=== EXTRACTO DEL DOCUMENTO ===
El 6 de junio de 1285, un poderoso
ejército francés, compuesto por 18.600 jinetes, 150.000 peones, 17.000
ballesteros y 50.000 servidores de las máquinas de guerra y de la impedimenta,
penetraba en Cataluña por el Rosellón. Una flota compuesta por 150 galeras y 60
taridas de transporte doblaban el cabo de Creus, con la intención de atacar
todos los puertos catalanes.
La ofensiva francesa terminó en una
catastrófica derrota, ocasionada por las tropas catalano-aragonesas y una
fulminante peste, declarada en el asedio a Gerona, que diezmó a las tropas y se
llevó la vida del rey francés. Al mismo tiempo, el almirante Roger de Lauria,
derrotó y aniquiló a la escuadra francesa, a la altura de Palamós. El día 5 de
octubre de 1285 moría en Perpigñan el rey Felipe III de Francia,
Al abad Ximeno le correspondió el honor
de ser el primer abad de Montearagón de poder usar la mitra, por concesión del
Papa Clemente V, para él y sus sucesores, en el año 1305.
Pocos hechos significativos caben
señalar en el devenir de la historia de Montearagón, durante la primera mitad
del siglo XIV. Cabe destacar el fructífero mandato del abad Pero López de Luna
(1306 – 1317) que dio un fuerte impulso a la actividad intelectual de la abadía.
También la honrosa elección del infante Juan de Aragón, como abad con 16 años
de edad, durante el breve período de 1317 a 1320.
Juan era hijo de Juan II y su segunda
esposa Doña Blanca de Nápoles. Su corta edad y el alto rango de su estirpe, por
fuerza habría de llevarle pronto a cotas más altas de poder y dignidad. Fue
Arzobispo de Toledo y canciller mayor de Castilla, obispo de Lérida,
administrador apostólico de Tarragona y patriarca de Alejandría. Autor de
numerosos tratados teológicos, se dice de él que fue uno de los mejores
predicadores de su tiempo.
Al abad Ximeno Pérez de Gurrea (1327 –
1353), que ya había ejercido en la abadía en 1284, le correspondió el penoso
deber de afrontar la primera epidemia de peste en Huesca, declarada en 1348.
El terrible mal apareció por Huesca en
1348, causando una gran mortandad. La peste se llevó la vida de, entre otras
bajas ilustres, el obispo, Gonzalo Zapata, tres dignidades y varios canónigos.
En cambio, pasó de largo ante el monasterio de Montearagón, debido a la rápida
acción del abad Ximeno, ordenando el inmediato y total aislamiento de la
abadía. El hermano que llevó la funesta noticia fue confinado durante un
tiempo, hasta demostrar la ausencia de cualquier señal de peste en él.
===
• _QUÉ SE PIDE_
Según el texto sobre la abadía de Montearagón, ¿con cuántos años fue elegido abad el infante Juan de Aragón? Para esta tarea no hacen falta los datos.
=== EXTRACTO DE DATOS ===
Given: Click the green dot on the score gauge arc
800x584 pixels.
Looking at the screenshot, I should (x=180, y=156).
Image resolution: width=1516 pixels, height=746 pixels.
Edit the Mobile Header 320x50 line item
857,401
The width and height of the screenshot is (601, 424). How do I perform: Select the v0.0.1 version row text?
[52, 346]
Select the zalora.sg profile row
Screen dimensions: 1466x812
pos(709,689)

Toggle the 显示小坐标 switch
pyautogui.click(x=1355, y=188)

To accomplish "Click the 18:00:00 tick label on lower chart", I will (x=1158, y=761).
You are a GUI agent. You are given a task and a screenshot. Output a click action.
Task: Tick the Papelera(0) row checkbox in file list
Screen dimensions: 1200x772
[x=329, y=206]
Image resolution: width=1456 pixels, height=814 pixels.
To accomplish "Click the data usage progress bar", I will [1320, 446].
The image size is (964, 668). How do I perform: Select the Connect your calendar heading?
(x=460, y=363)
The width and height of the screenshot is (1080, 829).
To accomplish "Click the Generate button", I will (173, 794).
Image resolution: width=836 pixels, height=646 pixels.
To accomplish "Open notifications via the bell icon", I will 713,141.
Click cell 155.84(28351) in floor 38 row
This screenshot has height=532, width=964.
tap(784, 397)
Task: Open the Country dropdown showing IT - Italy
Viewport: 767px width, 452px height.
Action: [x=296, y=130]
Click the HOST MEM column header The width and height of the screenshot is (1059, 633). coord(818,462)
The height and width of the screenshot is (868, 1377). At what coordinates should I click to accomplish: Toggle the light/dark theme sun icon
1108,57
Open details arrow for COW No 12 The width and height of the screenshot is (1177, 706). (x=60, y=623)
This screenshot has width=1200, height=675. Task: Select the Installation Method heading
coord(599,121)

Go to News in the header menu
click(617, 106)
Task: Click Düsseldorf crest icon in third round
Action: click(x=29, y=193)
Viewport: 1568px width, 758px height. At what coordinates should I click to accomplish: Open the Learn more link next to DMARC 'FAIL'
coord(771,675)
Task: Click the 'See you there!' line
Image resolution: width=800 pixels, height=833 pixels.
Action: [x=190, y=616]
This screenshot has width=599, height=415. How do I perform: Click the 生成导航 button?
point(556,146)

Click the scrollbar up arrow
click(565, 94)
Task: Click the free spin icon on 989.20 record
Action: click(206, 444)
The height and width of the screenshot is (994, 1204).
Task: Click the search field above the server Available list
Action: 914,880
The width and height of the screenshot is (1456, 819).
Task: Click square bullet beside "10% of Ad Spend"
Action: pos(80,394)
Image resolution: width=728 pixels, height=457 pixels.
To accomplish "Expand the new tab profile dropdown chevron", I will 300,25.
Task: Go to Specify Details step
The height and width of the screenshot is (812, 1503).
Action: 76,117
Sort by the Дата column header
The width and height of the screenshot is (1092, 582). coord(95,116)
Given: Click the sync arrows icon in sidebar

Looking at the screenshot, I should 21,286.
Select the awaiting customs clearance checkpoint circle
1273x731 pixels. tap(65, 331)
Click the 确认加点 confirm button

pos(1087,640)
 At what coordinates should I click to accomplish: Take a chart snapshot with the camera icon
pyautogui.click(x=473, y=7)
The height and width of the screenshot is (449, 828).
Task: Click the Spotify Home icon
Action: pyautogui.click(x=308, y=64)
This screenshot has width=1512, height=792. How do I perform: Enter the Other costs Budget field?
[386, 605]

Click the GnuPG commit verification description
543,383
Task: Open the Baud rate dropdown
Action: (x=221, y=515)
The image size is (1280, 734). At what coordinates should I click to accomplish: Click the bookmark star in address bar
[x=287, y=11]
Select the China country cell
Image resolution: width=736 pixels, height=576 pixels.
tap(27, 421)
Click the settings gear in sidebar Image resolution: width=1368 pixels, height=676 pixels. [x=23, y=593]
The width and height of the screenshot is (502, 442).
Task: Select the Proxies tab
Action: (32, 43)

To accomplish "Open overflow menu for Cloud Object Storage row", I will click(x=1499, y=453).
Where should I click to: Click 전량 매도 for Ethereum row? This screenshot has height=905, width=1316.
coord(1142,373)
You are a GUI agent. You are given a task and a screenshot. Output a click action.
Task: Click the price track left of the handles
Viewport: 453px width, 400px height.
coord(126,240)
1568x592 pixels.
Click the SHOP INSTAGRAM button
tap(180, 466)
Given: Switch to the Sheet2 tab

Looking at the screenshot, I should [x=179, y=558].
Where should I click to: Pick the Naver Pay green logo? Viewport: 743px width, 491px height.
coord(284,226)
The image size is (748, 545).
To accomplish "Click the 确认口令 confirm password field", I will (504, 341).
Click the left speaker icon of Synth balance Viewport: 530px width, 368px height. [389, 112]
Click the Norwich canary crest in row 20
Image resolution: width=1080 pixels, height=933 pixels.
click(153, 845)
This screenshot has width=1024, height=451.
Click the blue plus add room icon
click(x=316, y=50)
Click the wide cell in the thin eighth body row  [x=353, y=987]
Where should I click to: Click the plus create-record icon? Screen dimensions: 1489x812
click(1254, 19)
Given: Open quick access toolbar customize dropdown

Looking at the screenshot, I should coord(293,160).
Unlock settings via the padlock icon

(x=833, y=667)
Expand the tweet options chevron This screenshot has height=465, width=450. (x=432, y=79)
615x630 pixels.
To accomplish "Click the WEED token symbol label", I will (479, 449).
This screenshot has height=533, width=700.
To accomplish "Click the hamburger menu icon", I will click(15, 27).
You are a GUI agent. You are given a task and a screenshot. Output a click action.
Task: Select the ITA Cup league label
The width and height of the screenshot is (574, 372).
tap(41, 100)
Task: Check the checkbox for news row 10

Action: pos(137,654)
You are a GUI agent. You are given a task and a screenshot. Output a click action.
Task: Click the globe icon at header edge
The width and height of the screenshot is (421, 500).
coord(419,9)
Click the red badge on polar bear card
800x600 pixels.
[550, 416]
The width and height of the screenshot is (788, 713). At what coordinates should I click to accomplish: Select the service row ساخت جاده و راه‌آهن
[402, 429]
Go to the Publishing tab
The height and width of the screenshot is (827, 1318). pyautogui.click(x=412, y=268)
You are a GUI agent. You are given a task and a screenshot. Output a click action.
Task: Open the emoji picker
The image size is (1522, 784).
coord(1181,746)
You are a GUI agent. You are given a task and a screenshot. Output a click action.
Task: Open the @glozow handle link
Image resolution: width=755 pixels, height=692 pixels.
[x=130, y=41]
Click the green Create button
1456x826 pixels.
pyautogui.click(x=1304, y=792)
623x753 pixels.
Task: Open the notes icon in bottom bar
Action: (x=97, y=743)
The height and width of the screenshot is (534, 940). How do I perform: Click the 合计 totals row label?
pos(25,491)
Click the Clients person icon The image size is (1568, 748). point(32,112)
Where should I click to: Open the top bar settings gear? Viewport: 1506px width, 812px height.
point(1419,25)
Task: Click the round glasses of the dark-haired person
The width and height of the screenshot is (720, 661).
===
• _RESPUESTA ESCRITA_
Con 16 años.